Дышит зноем 8 августа, проклятый день. Рвутся снаряды,
ракеты; с неба падают мины; самолеты мечут бомбы. Из пылающих
домов пахнет жареным мясом. Спотыкаюсь о чью-то оторванную ногу
и падаю на безголовое тело женщины. На асфальте красной краской
нарисован младенец с отпечатком гусениц. Что это, сон или явь?

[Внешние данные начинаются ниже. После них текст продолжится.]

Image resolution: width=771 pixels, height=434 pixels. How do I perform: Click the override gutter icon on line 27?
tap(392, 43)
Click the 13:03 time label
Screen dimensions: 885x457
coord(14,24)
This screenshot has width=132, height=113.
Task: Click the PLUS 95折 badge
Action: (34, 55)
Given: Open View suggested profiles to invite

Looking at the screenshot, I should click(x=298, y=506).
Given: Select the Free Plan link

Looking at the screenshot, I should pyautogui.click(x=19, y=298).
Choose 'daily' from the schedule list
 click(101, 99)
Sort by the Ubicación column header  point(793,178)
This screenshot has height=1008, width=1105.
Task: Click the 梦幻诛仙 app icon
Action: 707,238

Слышу гул приближающегося танка. Страх выжимает из меня пот и
делает ноги тяжелыми, как гири. Автомат мой бесполезен, и я
прижимаюсь к дереву: авось пронесет. Вдруг из подворотни
выскакивает мальчишка с гранатометом. Мгновение он целится,
вспышка — и танк охвачен пламенем. Пацан подбегает ко мне и
кричит: «Ты можешь мной гордиться, папа! Это уже второй подбитый
танк!». Я смотрю на него, ликующего, глотаю подкативший к горлу
ком и говорю: «Лучше спрячься, как все, и побереги себя. У нас
не любят героев, их обычно хоронят».
Я оглушен криками: «Нас признали! Ура! Грузины получили на
этот раз по полной, мать их!» Мне тяжело. Если бы признание
произошло в 92-м, я бы сам ликовал с друзьями и напился бы, и
стрелял бы в воздух. Но сейчас я сел в маршрутку, сошел на
Гадиева и, поднявшись на кладбище, долго плакал на могилах
Парпата, Агента и Колорадо.
Сколь прекрасны девушки Северной Осетии! Глотаю слюни, глядя
на них, и сердце мое, закаленное в боях за независимость Южной
Осетии, весьма зависимо от их аппетитных округлостей.

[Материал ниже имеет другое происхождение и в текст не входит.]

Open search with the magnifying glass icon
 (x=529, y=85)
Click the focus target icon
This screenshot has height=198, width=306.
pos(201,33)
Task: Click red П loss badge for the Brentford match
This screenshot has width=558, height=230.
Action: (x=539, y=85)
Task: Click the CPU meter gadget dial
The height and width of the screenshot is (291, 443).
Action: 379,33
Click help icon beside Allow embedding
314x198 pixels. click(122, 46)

Танк приближался, терзая мощью и броней остатки моей
храбрости, упавшей в пятки. Я в страхе пятился назад подобно
раку, ища укрытия. Мальчишки голос резанул мой слух: «Эй ты,
посторонись! Сейчас я трахну мать его!» Гранатомет он вскинул на
плечо и прицелился, глаз зажмурив левый. Другой его соратник
откуда-то кричал: «Ну что ты встал как член! Стреляй скорей, а
если струсил – дай сюда бандуру!» Уже в подвале я услышал
выстрел и крики малолеток: «Попал, ты молодец! Теперь мы
разберемся и с пехотой!»
Я седьмой в отряде, самый старший и опытный. Пытаюсь
сохранять спокойствие, но это нелегко, когда кругом горят дома,
и, несмотря на адскую жару, меня пробирает дрожь от воплей
раненых и причитаний живых над мертвыми.
По вечерам я гулял по этой улице со своей девушкой, и,
прикрываясь темнотой, мы обнимались и целовались. Сейчас здесь
светло, даже слишком, ибо кругом пылают дома, и наш маленький
отряд крадучись пробирается к центру Цхинвала, на площадь. На
перекрестке мы едва не столкнулись с «Коброй», которую я принял
за джип нашего президента. В знак приветствия я махнул машине
рукой. В ответ по нам открыли огонь. Мои спутники попадали на
землю, а я спрятался за мусорные баки. Надо же так оплошать.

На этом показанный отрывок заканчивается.